En su libro “Why not default?” (traducible como "¿Por qué no defaultear?”), Jerome Roos, académico de la prestigiosa London School of Economics (LSE) señala varias condiciones que se dieron a principios de siglo para que el gobierno de Néstor Kirchner pudiera hacer una fuerte quita de deuda en la restructuración completada en febrero de 2005 y lograr incluso así una aceptación de los tenedores del 76% del pasivo en default.

El primero, señala, fue que gran parte de esa deuda estaba en manos de acreedores y pensionistas europeos, japoneses y argentinos geográfica y jurídicamente dispersos, sin mucho conocimiento de los mercados globales y con escasa capacidad de coordinación.

Al respecto, Roos precisa que de los 82.000 millones de dólares de deuda en default, 39% estaba en manos de argentinos, 16% en manos de italianos, 10% en manos de inversores mayormente europeos con ahorros en Suiza, 5% en manos de alemanes, 3% en manos de japoneses, y 1% cada uno en manos de británicos, holandeses o ahorristas con activos situados en Luxemburgo.

# LO QUE SE PIDE
En el texto sobre la deuda argentina en default, ¿qué porcentaje de esa deuda estaba en manos de argentinos?

# EXTRACTO DE DATOS
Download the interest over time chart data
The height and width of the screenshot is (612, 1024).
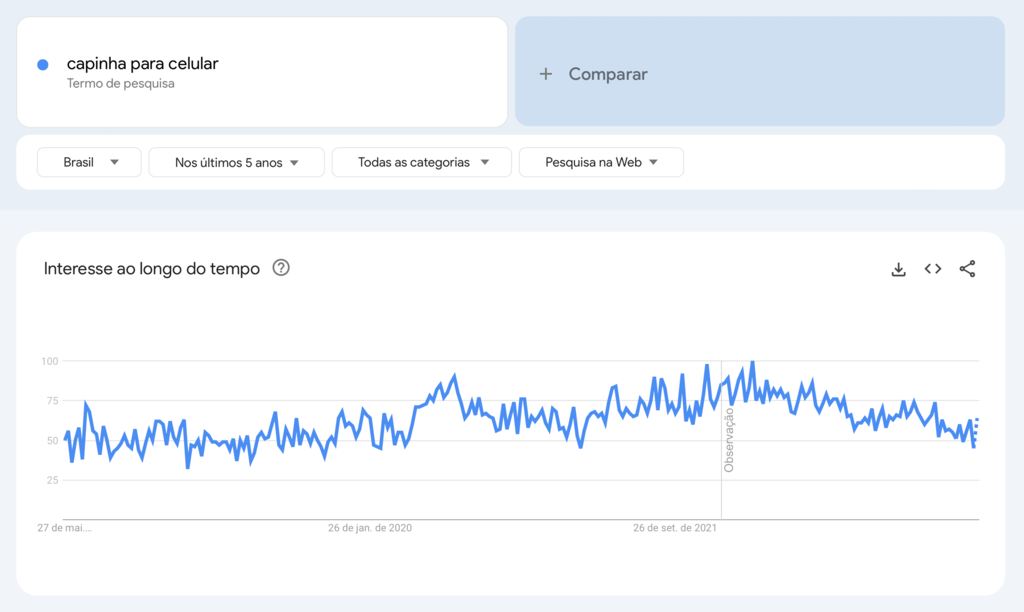pos(898,268)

# RESPUESTA AL EJERCICIO
El 39%.